- [Work to be completed]: In the records below, the lines from the one containing "The height and width of the screenshot is (1014, 1802)." through the last are to be reproduced exactly and alone.

- [Data provided]:
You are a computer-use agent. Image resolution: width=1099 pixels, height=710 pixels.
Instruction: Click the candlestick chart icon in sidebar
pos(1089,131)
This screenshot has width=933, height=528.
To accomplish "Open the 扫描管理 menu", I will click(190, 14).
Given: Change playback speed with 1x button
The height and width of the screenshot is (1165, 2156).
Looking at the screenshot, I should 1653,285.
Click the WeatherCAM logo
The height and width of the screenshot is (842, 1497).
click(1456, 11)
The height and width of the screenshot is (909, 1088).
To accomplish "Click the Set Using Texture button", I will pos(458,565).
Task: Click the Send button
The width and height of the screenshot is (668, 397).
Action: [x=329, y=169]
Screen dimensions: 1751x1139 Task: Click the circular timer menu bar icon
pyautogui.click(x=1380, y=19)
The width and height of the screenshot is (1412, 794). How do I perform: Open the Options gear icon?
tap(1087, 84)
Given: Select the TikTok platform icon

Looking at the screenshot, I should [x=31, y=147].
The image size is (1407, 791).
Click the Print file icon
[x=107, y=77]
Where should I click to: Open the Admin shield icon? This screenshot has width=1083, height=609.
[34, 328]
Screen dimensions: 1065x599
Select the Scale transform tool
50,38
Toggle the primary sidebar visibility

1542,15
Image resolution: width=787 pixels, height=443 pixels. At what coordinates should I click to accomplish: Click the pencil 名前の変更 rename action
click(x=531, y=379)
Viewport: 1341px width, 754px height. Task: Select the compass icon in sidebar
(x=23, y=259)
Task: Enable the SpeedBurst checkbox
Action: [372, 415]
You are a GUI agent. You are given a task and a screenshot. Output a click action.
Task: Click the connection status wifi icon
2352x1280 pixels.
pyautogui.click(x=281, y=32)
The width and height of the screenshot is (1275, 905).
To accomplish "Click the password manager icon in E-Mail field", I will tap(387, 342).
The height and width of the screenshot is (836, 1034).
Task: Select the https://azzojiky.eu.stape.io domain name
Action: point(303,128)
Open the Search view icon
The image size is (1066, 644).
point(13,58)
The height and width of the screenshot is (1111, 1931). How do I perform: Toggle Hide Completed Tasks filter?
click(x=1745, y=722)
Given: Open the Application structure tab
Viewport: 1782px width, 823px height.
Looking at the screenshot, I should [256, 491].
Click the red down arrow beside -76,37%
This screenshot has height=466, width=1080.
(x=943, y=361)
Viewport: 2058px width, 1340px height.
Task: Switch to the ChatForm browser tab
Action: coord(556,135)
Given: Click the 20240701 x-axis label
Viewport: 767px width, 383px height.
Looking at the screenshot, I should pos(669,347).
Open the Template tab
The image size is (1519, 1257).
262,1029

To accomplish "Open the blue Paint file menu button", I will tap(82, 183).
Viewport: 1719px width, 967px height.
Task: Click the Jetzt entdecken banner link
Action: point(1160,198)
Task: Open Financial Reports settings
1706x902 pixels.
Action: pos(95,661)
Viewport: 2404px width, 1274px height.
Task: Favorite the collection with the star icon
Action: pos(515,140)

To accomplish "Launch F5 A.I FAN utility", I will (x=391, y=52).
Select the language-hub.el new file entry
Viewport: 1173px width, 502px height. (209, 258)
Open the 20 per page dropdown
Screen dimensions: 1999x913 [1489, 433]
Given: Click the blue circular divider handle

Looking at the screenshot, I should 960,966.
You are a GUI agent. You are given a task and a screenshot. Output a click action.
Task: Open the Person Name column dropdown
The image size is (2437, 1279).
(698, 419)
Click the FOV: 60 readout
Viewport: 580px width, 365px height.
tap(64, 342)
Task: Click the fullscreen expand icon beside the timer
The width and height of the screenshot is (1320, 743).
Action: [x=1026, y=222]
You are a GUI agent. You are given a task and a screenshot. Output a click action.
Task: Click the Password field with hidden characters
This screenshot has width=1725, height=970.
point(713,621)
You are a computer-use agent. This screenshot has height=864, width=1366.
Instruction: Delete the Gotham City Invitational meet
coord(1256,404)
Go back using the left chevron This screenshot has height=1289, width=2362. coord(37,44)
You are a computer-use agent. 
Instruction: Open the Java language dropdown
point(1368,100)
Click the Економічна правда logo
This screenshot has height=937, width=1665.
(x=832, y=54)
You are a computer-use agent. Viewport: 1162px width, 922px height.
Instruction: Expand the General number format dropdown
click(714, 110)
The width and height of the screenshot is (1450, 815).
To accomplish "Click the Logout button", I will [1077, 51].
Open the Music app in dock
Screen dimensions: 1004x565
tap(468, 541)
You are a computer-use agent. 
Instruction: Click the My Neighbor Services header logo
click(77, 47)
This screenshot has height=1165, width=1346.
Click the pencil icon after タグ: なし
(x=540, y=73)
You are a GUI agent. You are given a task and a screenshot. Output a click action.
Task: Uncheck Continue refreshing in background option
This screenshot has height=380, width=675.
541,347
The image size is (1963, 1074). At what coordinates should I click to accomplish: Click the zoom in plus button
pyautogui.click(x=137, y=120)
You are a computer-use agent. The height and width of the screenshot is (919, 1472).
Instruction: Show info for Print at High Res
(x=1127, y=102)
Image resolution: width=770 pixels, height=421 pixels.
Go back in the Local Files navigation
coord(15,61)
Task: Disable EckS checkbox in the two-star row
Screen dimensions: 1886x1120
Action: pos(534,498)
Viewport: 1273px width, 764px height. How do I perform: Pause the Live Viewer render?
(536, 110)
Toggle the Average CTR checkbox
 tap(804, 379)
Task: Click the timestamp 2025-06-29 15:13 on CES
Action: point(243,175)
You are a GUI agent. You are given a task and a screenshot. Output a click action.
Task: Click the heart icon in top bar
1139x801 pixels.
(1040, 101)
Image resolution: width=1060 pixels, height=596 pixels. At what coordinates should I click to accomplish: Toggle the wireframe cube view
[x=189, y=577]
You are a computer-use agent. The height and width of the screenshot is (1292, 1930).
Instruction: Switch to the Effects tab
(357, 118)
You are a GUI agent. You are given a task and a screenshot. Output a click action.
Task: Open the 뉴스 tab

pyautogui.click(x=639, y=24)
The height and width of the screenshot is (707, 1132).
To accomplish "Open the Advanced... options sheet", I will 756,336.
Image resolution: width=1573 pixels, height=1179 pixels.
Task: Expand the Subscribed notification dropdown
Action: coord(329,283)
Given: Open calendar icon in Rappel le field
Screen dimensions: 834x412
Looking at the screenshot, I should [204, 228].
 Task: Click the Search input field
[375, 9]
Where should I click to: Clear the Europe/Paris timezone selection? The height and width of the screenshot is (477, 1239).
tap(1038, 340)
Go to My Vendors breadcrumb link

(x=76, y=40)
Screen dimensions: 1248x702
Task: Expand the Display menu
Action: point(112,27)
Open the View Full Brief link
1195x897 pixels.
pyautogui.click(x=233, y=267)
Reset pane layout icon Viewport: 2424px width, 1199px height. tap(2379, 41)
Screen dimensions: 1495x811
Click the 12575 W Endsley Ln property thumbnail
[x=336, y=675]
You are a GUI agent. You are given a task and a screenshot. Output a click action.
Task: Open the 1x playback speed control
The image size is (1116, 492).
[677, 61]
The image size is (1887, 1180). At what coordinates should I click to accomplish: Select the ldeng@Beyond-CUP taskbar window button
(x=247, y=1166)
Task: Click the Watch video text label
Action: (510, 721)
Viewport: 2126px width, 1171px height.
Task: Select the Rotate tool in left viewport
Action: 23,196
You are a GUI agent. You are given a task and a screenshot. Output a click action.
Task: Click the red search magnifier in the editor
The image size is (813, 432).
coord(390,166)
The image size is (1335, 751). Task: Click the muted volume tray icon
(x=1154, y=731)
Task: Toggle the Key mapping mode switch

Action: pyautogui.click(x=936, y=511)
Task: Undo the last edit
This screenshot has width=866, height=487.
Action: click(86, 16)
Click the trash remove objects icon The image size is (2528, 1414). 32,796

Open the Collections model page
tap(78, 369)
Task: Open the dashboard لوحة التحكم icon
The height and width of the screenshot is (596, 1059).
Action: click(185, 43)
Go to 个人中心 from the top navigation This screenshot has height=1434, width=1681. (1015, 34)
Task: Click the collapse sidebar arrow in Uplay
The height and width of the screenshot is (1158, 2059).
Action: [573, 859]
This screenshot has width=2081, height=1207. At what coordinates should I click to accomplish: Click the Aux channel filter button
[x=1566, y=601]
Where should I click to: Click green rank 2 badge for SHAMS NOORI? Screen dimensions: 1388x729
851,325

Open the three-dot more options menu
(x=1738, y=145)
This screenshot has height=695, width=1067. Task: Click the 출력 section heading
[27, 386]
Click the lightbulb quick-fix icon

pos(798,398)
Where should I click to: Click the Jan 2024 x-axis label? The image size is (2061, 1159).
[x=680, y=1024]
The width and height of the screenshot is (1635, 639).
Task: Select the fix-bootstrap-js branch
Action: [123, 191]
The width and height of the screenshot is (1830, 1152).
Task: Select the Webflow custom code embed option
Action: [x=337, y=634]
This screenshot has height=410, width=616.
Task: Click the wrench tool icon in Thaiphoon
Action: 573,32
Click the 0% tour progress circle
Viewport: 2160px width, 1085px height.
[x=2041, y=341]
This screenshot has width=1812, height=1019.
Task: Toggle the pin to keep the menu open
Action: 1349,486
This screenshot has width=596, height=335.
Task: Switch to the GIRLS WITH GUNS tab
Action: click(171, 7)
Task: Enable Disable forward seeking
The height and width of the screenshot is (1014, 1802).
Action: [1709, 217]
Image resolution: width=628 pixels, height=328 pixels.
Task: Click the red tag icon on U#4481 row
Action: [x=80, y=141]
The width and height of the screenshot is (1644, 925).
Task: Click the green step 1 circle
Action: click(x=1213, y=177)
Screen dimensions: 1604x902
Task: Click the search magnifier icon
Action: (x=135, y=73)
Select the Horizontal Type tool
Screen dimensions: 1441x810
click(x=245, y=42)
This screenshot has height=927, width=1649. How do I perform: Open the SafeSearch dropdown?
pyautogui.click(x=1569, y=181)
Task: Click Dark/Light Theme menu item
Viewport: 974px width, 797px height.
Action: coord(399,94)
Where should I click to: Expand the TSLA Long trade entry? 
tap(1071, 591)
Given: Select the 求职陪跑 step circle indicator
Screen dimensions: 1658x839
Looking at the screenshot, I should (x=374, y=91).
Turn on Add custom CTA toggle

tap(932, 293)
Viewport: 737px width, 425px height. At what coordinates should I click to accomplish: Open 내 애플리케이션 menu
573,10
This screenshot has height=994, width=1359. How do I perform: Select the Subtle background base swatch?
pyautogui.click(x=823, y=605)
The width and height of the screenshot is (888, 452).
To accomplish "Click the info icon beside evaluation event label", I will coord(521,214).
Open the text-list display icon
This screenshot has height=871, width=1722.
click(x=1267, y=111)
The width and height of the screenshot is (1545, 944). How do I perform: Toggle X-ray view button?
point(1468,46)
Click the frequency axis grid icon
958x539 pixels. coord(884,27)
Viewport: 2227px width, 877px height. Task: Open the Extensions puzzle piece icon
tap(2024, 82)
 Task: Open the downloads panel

- [Result of the exercise]:
The height and width of the screenshot is (1014, 1802).
Action: [1709, 217]
Image resolution: width=628 pixels, height=328 pixels.
Task: Click the red tag icon on U#4481 row
Action: [x=80, y=141]
The width and height of the screenshot is (1644, 925).
Task: Click the green step 1 circle
Action: click(x=1213, y=177)
Screen dimensions: 1604x902
Task: Click the search magnifier icon
Action: (x=135, y=73)
Select the Horizontal Type tool
Screen dimensions: 1441x810
click(x=245, y=42)
This screenshot has height=927, width=1649. How do I perform: Open the SafeSearch dropdown?
pyautogui.click(x=1569, y=181)
Task: Click Dark/Light Theme menu item
Viewport: 974px width, 797px height.
Action: coord(399,94)
Where should I click to: Expand the TSLA Long trade entry? 
tap(1071, 591)
Given: Select the 求职陪跑 step circle indicator
Screen dimensions: 1658x839
Looking at the screenshot, I should (x=374, y=91).
Turn on Add custom CTA toggle

tap(932, 293)
Viewport: 737px width, 425px height. At what coordinates should I click to accomplish: Open 내 애플리케이션 menu
573,10
This screenshot has height=994, width=1359. How do I perform: Select the Subtle background base swatch?
pyautogui.click(x=823, y=605)
The width and height of the screenshot is (888, 452).
To accomplish "Click the info icon beside evaluation event label", I will coord(521,214).
Open the text-list display icon
This screenshot has height=871, width=1722.
click(x=1267, y=111)
The width and height of the screenshot is (1545, 944). How do I perform: Toggle X-ray view button?
point(1468,46)
Click the frequency axis grid icon
958x539 pixels. coord(884,27)
Viewport: 2227px width, 877px height. Task: Open the Extensions puzzle piece icon
tap(2024, 82)
 Task: Open the downloads panel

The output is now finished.